I highly recommend the biggest unit you can afford.


----------



## Auger01 (Sep 13, 2011)

I run a 4 ton a.c. with a 10.8 kw 12kw surge generator. A 10KW unit should be able to run the average 2.5 ton a.c without too much trouble.


----------



## Billy_Bob (Sep 11, 2008)

Note that many HVAC units have electronic control boards these days (a computer basically) and these need "clean" electricity to operate. Many generators (especially the less expensive types) create "dirty" electricity and people have had trouble running their newer furnaces with these. Some generator manufacturers make "electronics friendly" generators, so best to get one of those.
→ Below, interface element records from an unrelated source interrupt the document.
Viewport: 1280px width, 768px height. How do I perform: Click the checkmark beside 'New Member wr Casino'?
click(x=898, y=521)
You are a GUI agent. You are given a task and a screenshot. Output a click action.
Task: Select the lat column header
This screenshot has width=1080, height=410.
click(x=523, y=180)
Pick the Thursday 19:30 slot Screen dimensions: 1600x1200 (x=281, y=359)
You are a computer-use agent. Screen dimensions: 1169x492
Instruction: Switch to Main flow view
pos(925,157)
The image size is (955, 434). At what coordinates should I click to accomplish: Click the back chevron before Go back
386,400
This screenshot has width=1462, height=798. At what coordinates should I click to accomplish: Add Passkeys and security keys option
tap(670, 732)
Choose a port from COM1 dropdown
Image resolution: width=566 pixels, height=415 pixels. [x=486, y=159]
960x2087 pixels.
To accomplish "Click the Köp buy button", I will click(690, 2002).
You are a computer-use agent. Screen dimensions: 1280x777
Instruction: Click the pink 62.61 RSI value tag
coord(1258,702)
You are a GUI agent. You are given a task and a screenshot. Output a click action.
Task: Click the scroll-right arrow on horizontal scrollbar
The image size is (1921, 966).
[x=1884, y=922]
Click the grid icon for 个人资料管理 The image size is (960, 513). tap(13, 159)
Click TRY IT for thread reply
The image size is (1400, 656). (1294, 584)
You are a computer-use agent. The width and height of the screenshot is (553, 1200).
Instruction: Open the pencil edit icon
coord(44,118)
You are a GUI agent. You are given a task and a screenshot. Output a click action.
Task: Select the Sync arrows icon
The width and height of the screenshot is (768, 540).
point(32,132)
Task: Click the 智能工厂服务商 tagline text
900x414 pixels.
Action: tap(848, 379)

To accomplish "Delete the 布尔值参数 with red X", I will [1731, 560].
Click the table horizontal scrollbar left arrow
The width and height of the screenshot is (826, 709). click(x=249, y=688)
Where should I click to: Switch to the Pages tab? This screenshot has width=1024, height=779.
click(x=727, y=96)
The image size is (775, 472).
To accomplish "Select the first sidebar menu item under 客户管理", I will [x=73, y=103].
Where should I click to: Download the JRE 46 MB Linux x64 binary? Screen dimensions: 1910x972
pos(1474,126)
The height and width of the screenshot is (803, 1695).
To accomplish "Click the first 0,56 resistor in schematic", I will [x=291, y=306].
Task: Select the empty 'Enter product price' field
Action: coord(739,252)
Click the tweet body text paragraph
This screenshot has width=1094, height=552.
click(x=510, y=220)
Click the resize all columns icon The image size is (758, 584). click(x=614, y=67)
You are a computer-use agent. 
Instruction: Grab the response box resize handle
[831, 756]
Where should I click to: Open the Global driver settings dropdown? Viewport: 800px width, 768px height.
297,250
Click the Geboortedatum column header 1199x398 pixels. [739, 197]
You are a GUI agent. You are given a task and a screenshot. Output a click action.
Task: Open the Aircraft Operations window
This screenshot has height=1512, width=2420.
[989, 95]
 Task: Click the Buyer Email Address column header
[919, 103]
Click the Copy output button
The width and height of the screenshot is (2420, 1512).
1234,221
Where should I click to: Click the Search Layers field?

Also another option would be to get a window air conditioner and just cool one room. Then you don't need such a large generator. But note many of these have electronic controls these days too! Actually EVERYTHING seems to have electronic controls now...


----------



## J. V. (Jun 1, 2007)

I have a 8kw with 11kw for extra hard starting generator and have never tried to run my 2.5 ton heat pump on it. We would need our generator in the winter, not the summer. I am thinking as long as I turn off the heat strips and just run the heat pump, it should be okay. I need to try and see. But I am not sure.
I am happy as long as I have hot water, fridge and freezer, a few lights and a computer and TV.


----------



## stickboy1375 (Apr 28, 2012)

J. V. said:


> I have a 8kw with 11kw for extra hard starting generator and have never tried to run my 2.5 ton heat pump on it. We would need our generator in the winter, not the summer. I am thinking as long as I turn off the heat strips and just run the heat pump, it should be okay. I need to try and see. But I am not sure.
> I am happy as long as I have hot water, fridge and freezer, a few lights and a computer and TV.


I couldn't start my 3 ton unit with a 7 KW generator...


----------



## Toller (Jan 2, 2013)

Billy_Bob said:


> Note that many HVAC units have electronic control boards these days (a computer basically) and these need "clean" electricity to operate. Many generators (especially the less expensive types) create "dirty" electricity and people have had trouble running their newer furnaces with these. Some generator manufacturers make "electronics friendly" generators, so best to get one of those.
> 
> Also another option would be to get a window air conditioner and just cool one room. Then you don't need such a large generator. But note many of these have electronic controls these days too! Actually EVERYTHING seems to have electronic controls now...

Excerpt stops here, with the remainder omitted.